▶ Data for analysis
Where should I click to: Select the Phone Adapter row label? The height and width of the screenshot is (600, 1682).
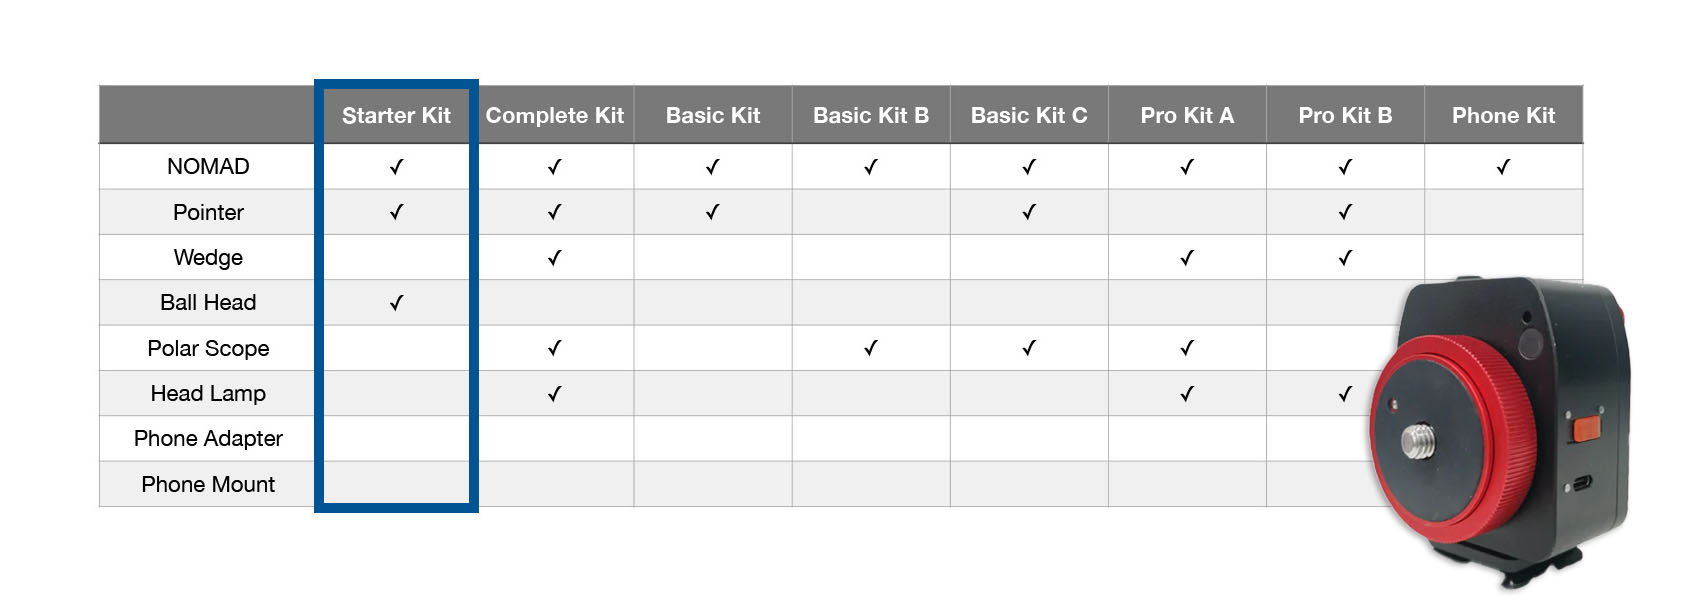tap(208, 439)
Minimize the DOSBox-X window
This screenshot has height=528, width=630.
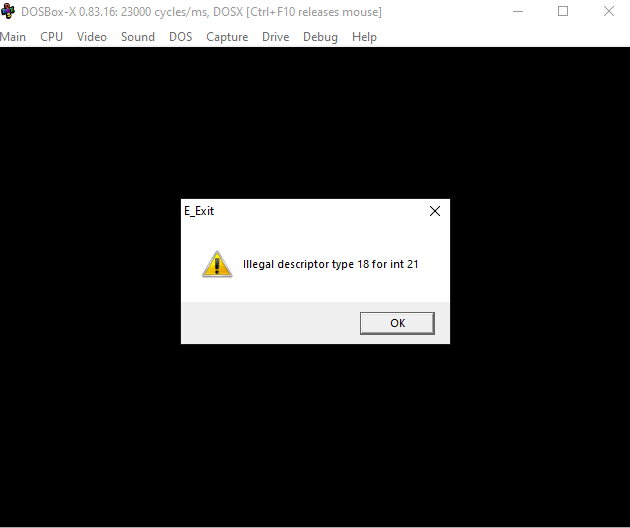[518, 11]
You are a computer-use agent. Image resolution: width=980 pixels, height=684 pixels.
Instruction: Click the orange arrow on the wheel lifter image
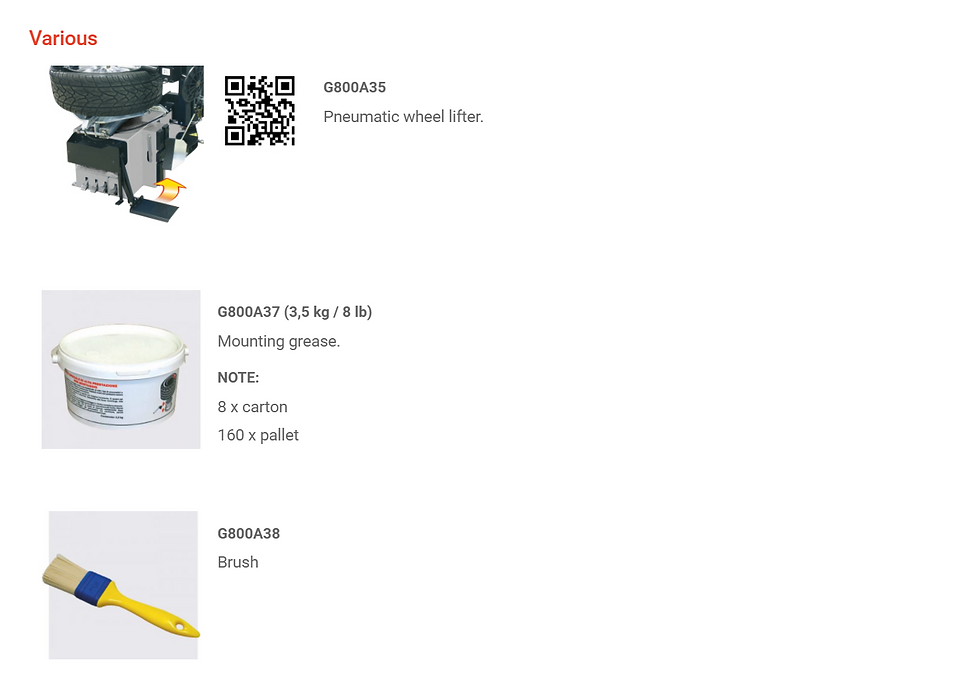171,188
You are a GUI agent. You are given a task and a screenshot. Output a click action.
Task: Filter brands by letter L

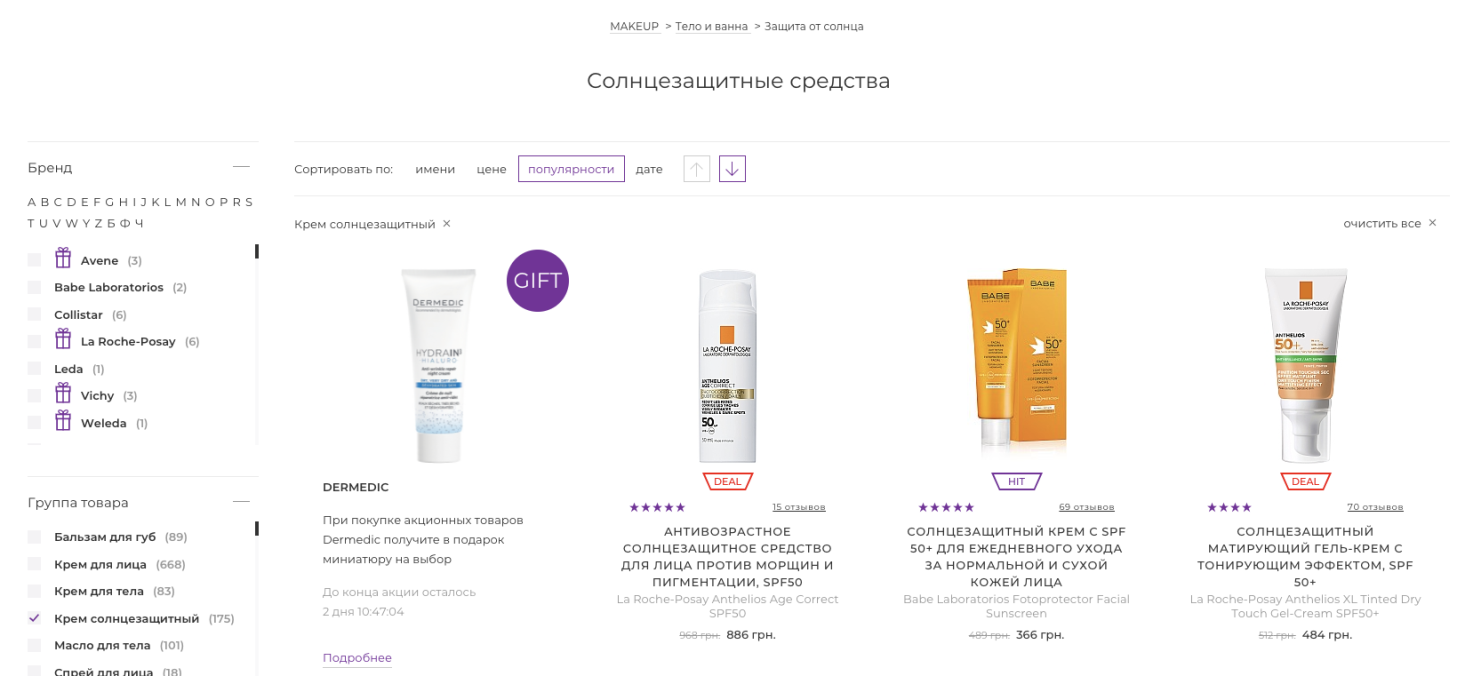(168, 202)
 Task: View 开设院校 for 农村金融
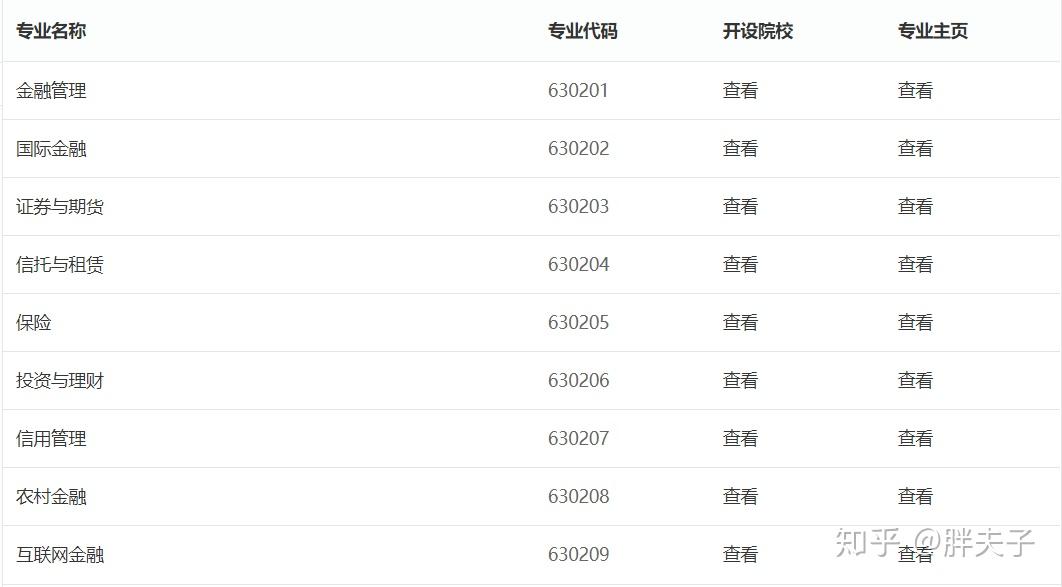[x=740, y=496]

▶ Task statement
Would it be possible to print the records above verbatim, pictures omitted?

▶ Task result
Where should I click to: Select the Phone Adapter row label? The height and width of the screenshot is (600, 1682).
tap(208, 439)
Minimize the DOSBox-X window
This screenshot has height=528, width=630.
[518, 11]
You are a computer-use agent. Image resolution: width=980 pixels, height=684 pixels.
Instruction: Click the orange arrow on the wheel lifter image
171,188
You are a GUI agent. You are given a task and a screenshot. Output a click action.
Task: Filter brands by letter L

(168, 202)
 Task: View 开设院校 for 农村金融
[x=740, y=496]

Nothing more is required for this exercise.